» Problem to solve
Lines from the entries below that hold "icon" form the answer; copy all of them.

» Data
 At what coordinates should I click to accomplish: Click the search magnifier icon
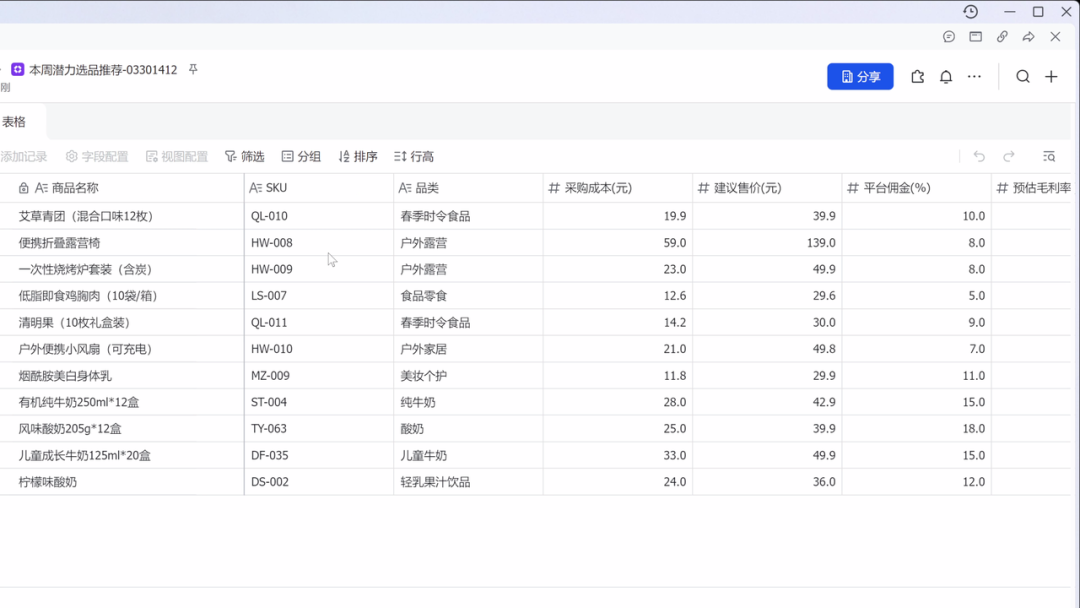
==
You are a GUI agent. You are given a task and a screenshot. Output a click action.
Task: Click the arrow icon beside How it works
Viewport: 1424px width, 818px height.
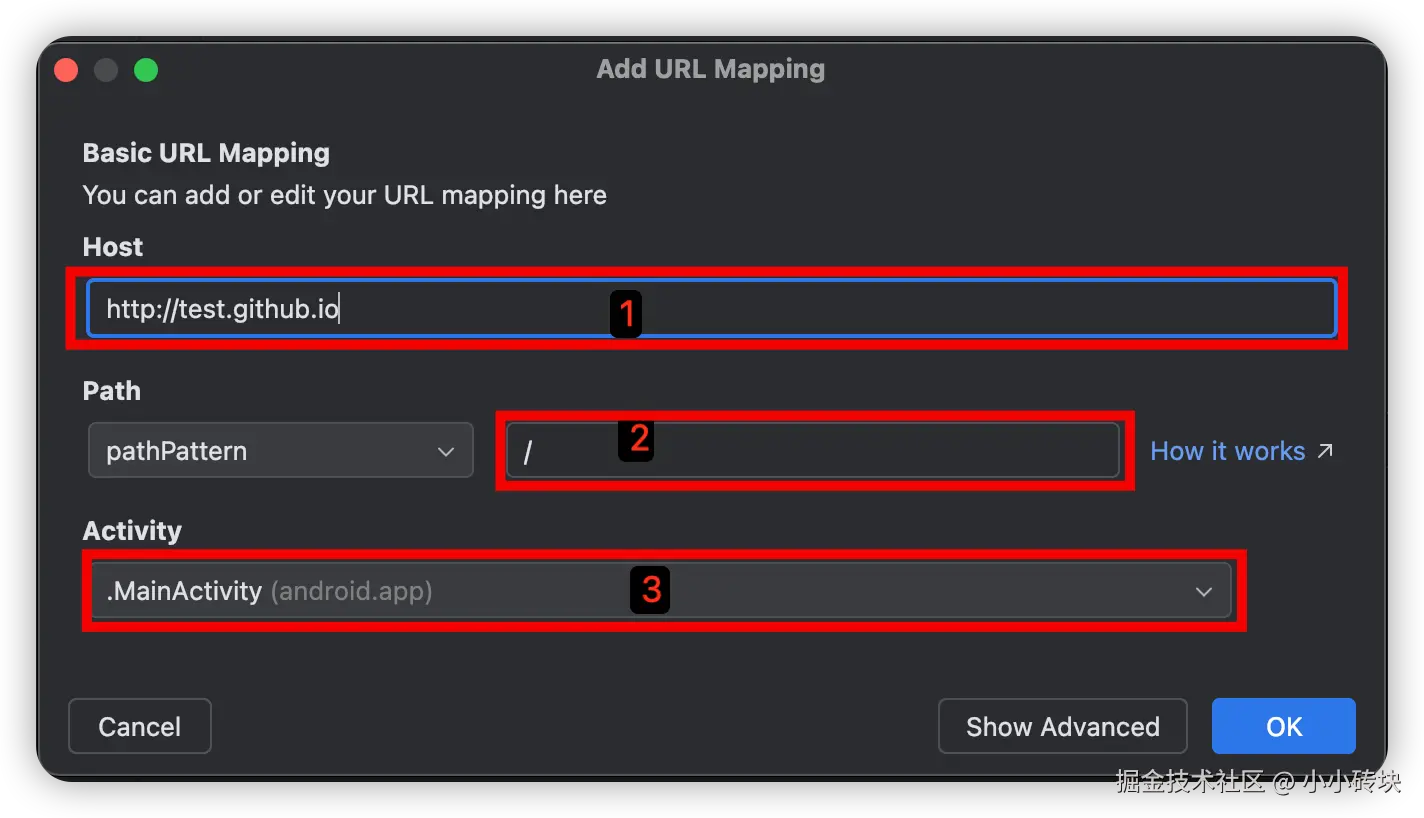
---
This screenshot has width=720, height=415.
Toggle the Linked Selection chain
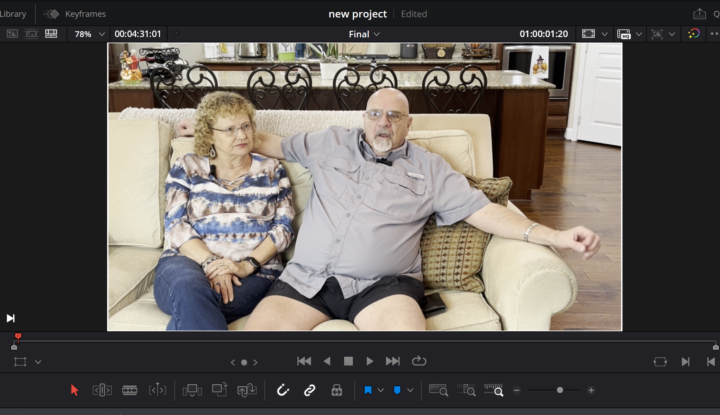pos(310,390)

» The answer
 At what coordinates should I click to accomplish: Click the search magnifier icon
Task: Click the arrow icon beside How it works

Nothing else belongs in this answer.